Lake Champlain doesn’t even come close to being in the same category as the Great Lakes in terms of sheer size: the five Great Lakes are gargantuan inland seas measured in tens of thousands of square miles, dwarfing pretty much every other body of water in the United States. By contrast, Champlain clocks in around 490 sq mi of surface area, which puts it way down the list of U.S. lakes. In fact, it sits behind lakes that are #6 through #11 by area — Iliamna Lake, Great Salt Lake, Lake Okeechobee, Lake Oahe, Lake Pontchartrain, and Lake Sakakawea — so claiming Champlain is “almost a Great Lake” is like saying Full Metal Jacket is almost a 1950s musical. Those other lakes may grumble about being lesser known, but they at least outsize Champlain on paper.
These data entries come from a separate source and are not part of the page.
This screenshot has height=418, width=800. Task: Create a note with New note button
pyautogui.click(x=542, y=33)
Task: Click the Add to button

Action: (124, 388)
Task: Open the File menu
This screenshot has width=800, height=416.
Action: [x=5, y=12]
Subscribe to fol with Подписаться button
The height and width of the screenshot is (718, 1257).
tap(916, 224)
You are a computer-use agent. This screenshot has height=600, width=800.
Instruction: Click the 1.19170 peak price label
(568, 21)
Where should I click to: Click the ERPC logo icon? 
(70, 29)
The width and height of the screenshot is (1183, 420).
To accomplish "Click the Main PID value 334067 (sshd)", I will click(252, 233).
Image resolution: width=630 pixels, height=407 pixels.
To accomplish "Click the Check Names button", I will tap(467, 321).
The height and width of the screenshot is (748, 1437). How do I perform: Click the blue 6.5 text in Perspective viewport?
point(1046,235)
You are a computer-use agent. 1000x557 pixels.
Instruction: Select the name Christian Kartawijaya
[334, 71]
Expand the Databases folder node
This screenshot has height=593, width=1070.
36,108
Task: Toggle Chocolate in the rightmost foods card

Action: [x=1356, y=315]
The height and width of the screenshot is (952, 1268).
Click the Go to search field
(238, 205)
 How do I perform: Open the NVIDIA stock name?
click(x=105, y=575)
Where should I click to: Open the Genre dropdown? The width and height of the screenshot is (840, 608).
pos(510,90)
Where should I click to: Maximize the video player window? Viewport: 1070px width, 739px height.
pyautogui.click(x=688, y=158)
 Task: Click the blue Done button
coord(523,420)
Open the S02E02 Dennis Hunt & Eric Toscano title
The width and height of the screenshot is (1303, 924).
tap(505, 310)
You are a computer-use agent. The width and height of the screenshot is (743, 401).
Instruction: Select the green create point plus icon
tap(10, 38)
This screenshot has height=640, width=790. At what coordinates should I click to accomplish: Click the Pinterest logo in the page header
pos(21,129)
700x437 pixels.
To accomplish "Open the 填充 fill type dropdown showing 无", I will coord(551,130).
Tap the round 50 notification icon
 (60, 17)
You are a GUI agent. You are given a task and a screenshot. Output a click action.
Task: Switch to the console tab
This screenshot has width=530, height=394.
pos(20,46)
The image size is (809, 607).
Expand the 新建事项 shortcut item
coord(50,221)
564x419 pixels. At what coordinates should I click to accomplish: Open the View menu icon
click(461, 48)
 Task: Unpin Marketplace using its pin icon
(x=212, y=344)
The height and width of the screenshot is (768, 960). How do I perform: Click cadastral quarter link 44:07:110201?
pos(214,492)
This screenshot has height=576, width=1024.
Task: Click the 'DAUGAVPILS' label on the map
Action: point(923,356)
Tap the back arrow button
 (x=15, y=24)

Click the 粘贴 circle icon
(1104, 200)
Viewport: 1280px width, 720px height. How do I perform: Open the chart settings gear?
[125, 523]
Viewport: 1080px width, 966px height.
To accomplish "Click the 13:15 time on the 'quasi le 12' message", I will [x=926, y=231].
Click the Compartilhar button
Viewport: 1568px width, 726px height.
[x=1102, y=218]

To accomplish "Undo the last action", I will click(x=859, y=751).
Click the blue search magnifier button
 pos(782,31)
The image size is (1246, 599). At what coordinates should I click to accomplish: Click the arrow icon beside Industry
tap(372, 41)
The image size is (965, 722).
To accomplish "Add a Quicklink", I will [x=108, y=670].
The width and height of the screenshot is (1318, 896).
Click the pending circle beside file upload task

This was not mere regional jealousy. Billions of dollars in environmental funding had long been tied to the Great Lakes designation, and states that had spent decades dealing with industrial pollution, invasive species, and shipping impacts were not thrilled to see a newcomer wander in through a legislative side door.

Maps were consulted. Hydrologists cleared their throats. Someone, somewhere, probably said, “You can’t just decide a lake is Great.”

Congress, to its credit, listened.

The Fastest Demotion in American Natural History

Within days, lawmakers amended the law. Even faster than when the goverment reversed its decision to make sliced bread illegal.

Eighteen days after its promotion, Lake Champlain was quietly stripped of its Great Lake designation. The official count returned to five. The posters could stay on the walls. The textbooks did not need revision.

But—and this is the important part—the funding stayed.

Congress adjusted the language so that Lake Champlain would still qualify for federal environmental programs without requiring it to cosplay as Lake Erie. Everyone saved face. No one had to explain to fourth graders why the Great Lakes chant had suddenly gained three extra syllables.

Lake Champlain went back to being what it had always been: large, historically rich, environmentally significant, and no longer involved in a constitutional crisis of limnology.

What This Says About Power, Paperwork, and Reality

The Lake Champlain episode is a perfect little parable about how modern governance works.

Legislators cannot change tectonic plates or glacial history, but it can, briefly, redefine reality on paper, such as when Illinois officially stopped time from moving so the White Sox wouldn’t leave Chicago. For a few days in 1998, Lake Champlain wasn’t pretending to be a Great Lake. It was one, because the law said so.

This did not fool scientists. It did not persuade maps. It did, however, unlock resources without anyone having to stop and think about it.

In the end, Lake Champlain didn’t need to be Great to matter. It only needed someone willing to exploit the strange alchemy of legislative language.

The Great Lakes kept their club intact. And Congress demonstrated, once again, that while it cannot move mountains, it can temporarily misfile them.